» **What to produce**:
Find the line that contains "Click the search magnifier icon"; please output it and each line after it, exactly as shown, up to the end of the entries below, skipping pictures.

» **Given records**:
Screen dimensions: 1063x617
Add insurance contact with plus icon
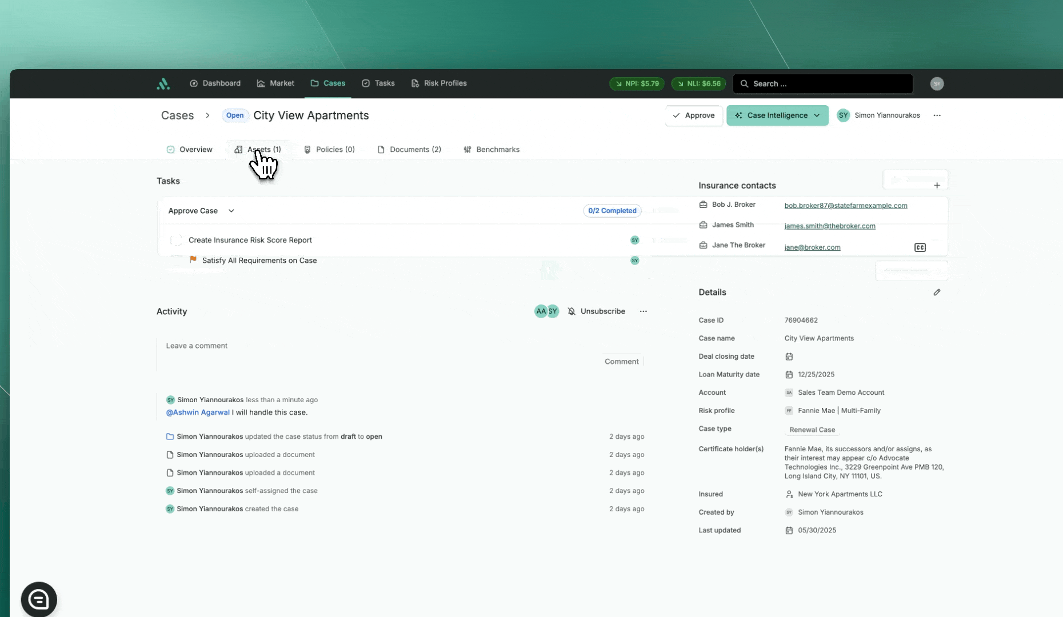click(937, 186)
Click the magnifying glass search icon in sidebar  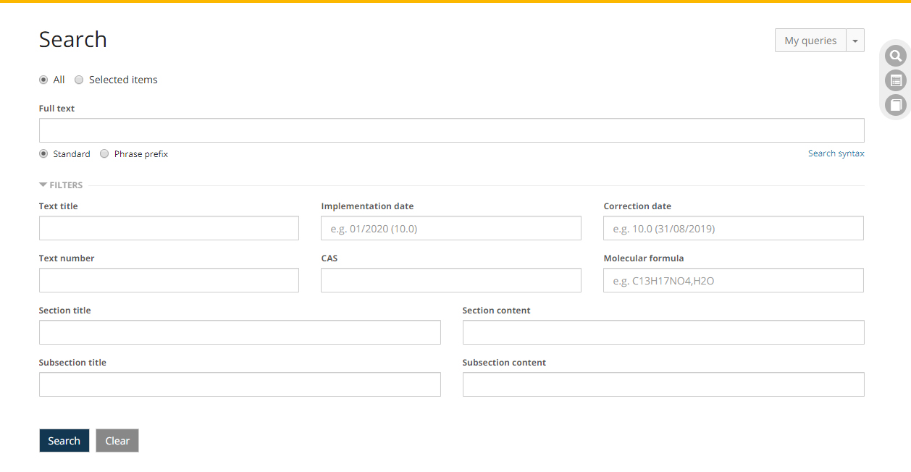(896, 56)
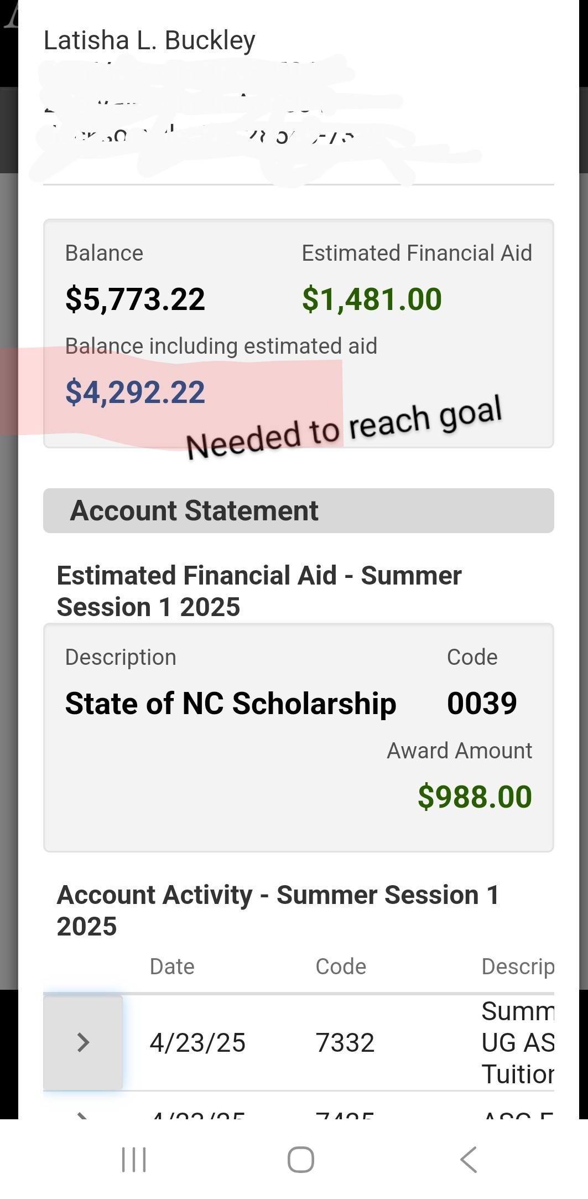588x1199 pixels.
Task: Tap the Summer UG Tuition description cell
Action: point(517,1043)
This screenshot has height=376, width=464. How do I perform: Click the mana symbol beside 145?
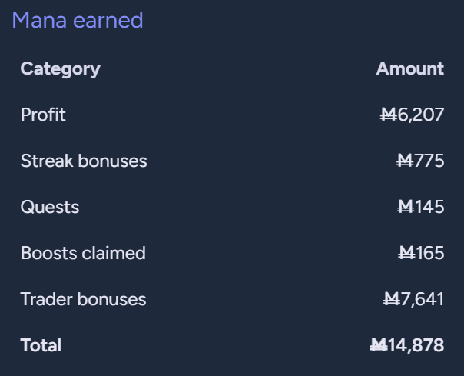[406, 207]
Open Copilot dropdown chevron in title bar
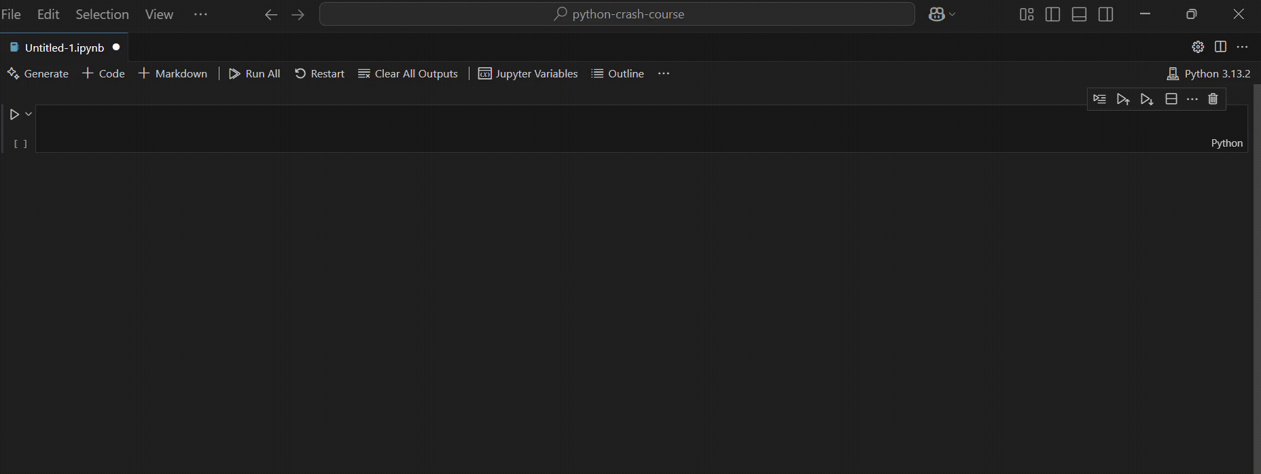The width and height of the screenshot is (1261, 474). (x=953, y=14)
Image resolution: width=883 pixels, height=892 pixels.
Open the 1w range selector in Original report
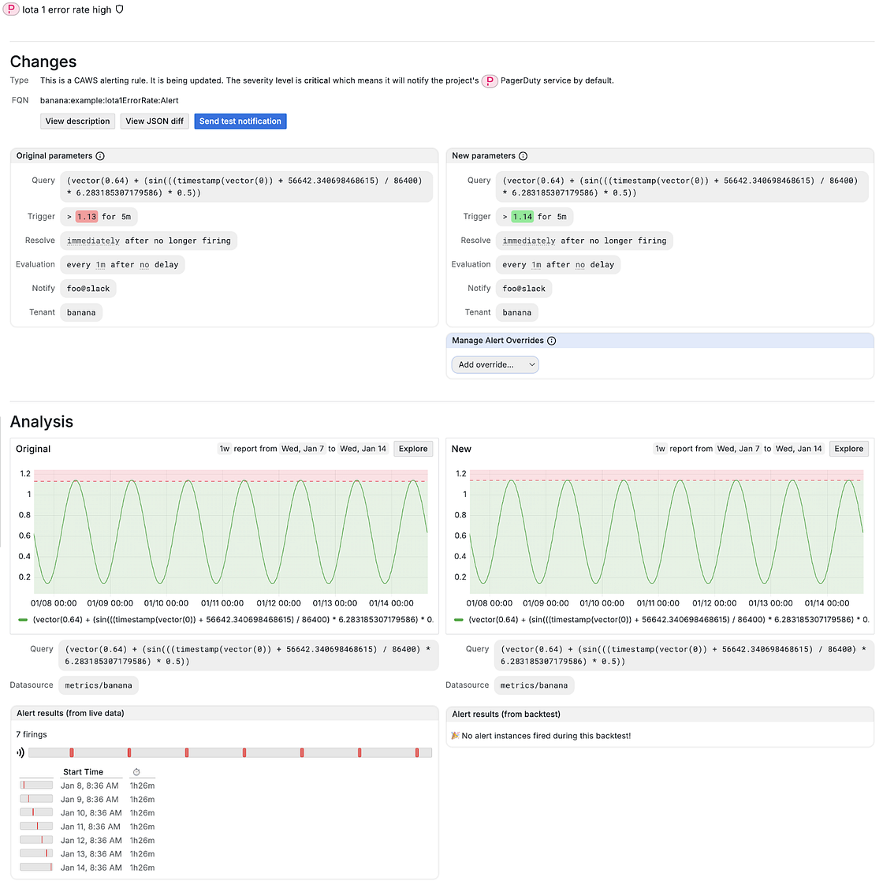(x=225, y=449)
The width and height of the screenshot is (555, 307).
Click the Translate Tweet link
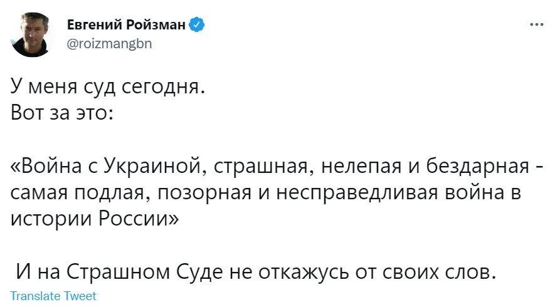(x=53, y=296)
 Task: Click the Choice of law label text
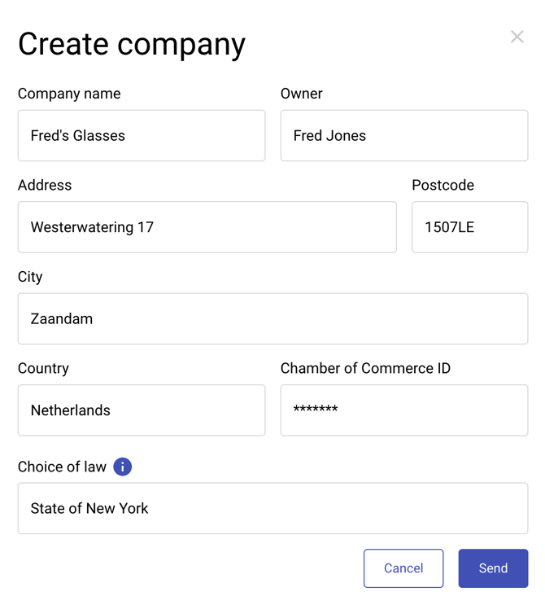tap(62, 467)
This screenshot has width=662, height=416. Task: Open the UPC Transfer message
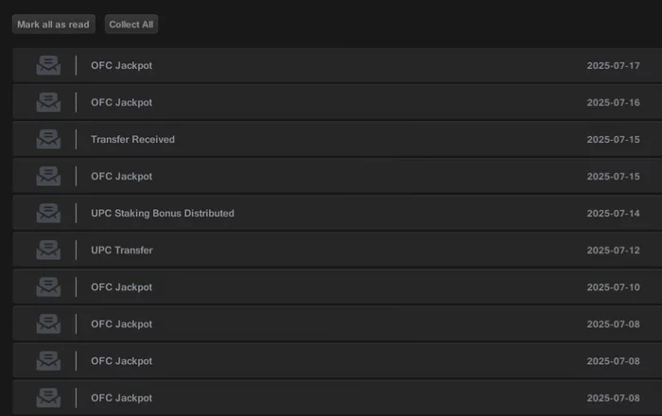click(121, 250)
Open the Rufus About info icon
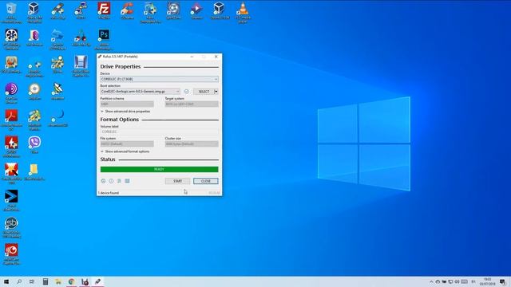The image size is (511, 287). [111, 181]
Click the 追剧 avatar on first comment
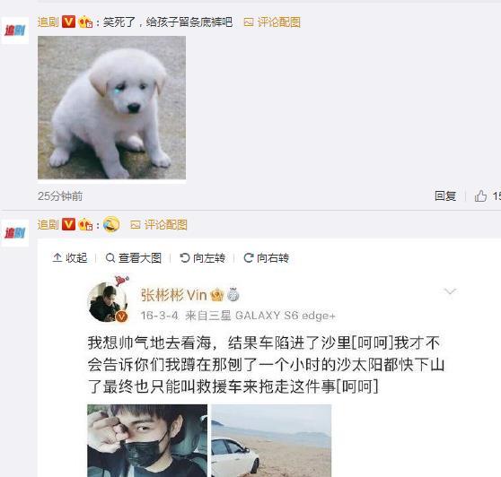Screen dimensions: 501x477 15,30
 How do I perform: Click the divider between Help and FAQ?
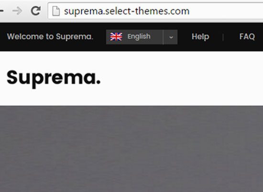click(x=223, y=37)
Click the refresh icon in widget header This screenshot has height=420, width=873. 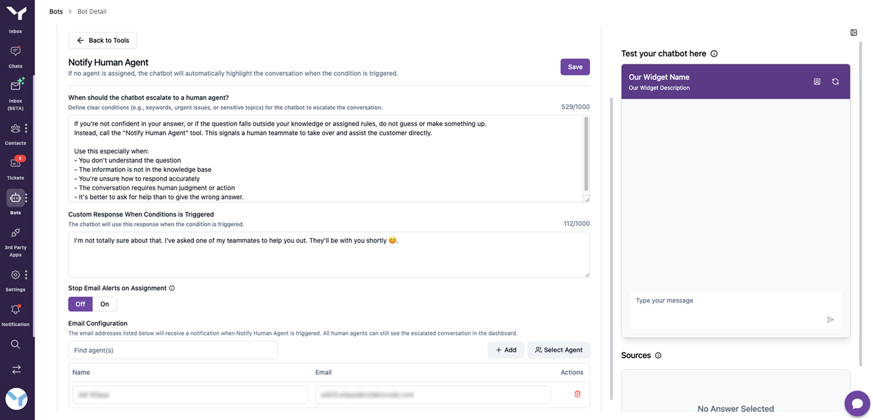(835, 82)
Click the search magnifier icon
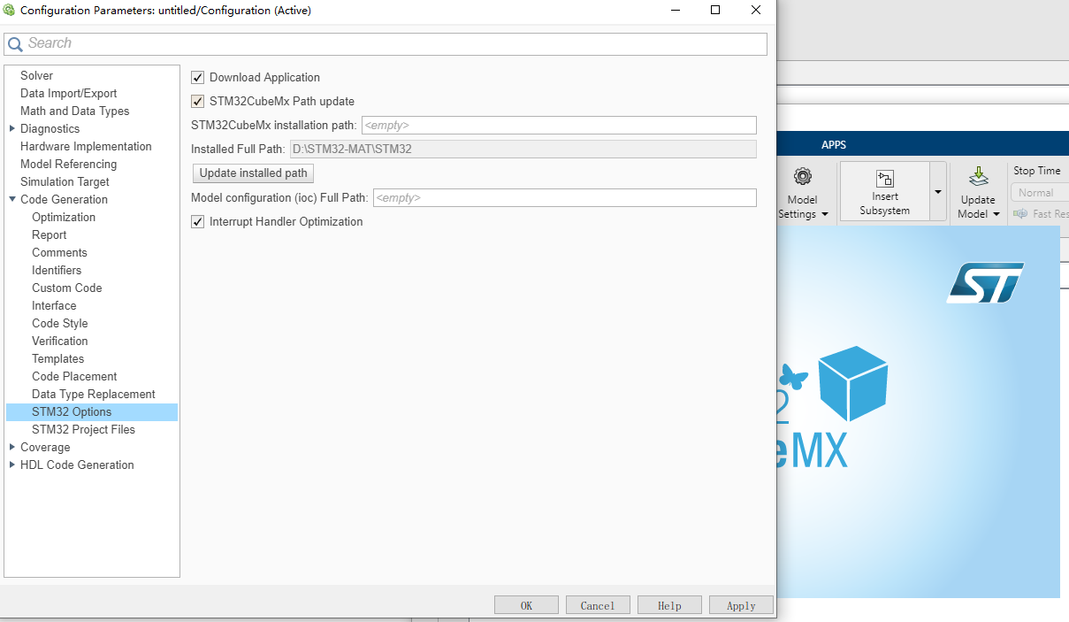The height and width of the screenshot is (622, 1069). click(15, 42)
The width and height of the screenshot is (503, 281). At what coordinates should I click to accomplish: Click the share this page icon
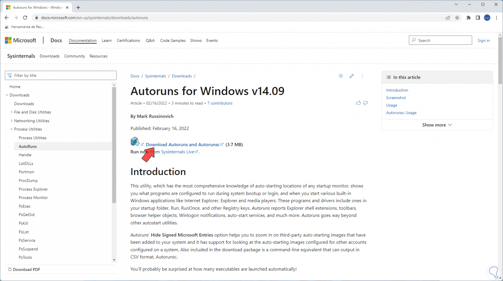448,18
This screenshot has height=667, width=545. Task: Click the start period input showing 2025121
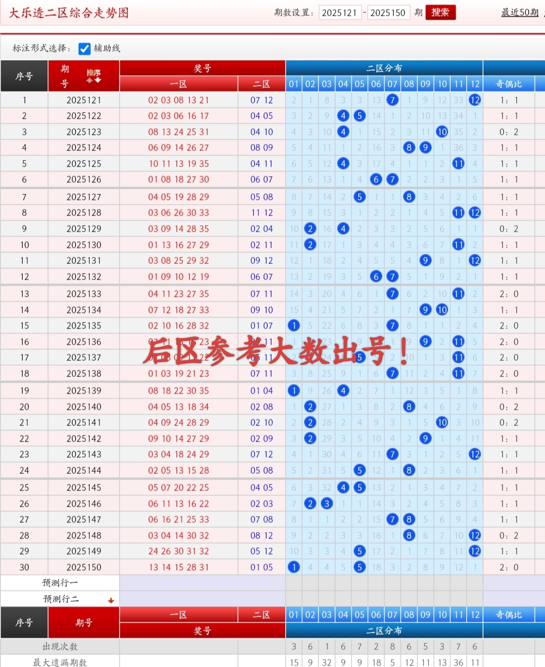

» **Response area**:
Click the search magnifier icon
The height and width of the screenshot is (622, 1069). click(15, 42)
The width and height of the screenshot is (503, 281). At what coordinates should I click to accomplish: Click the share this page icon
448,18
This screenshot has height=667, width=545. Task: Click the start period input showing 2025121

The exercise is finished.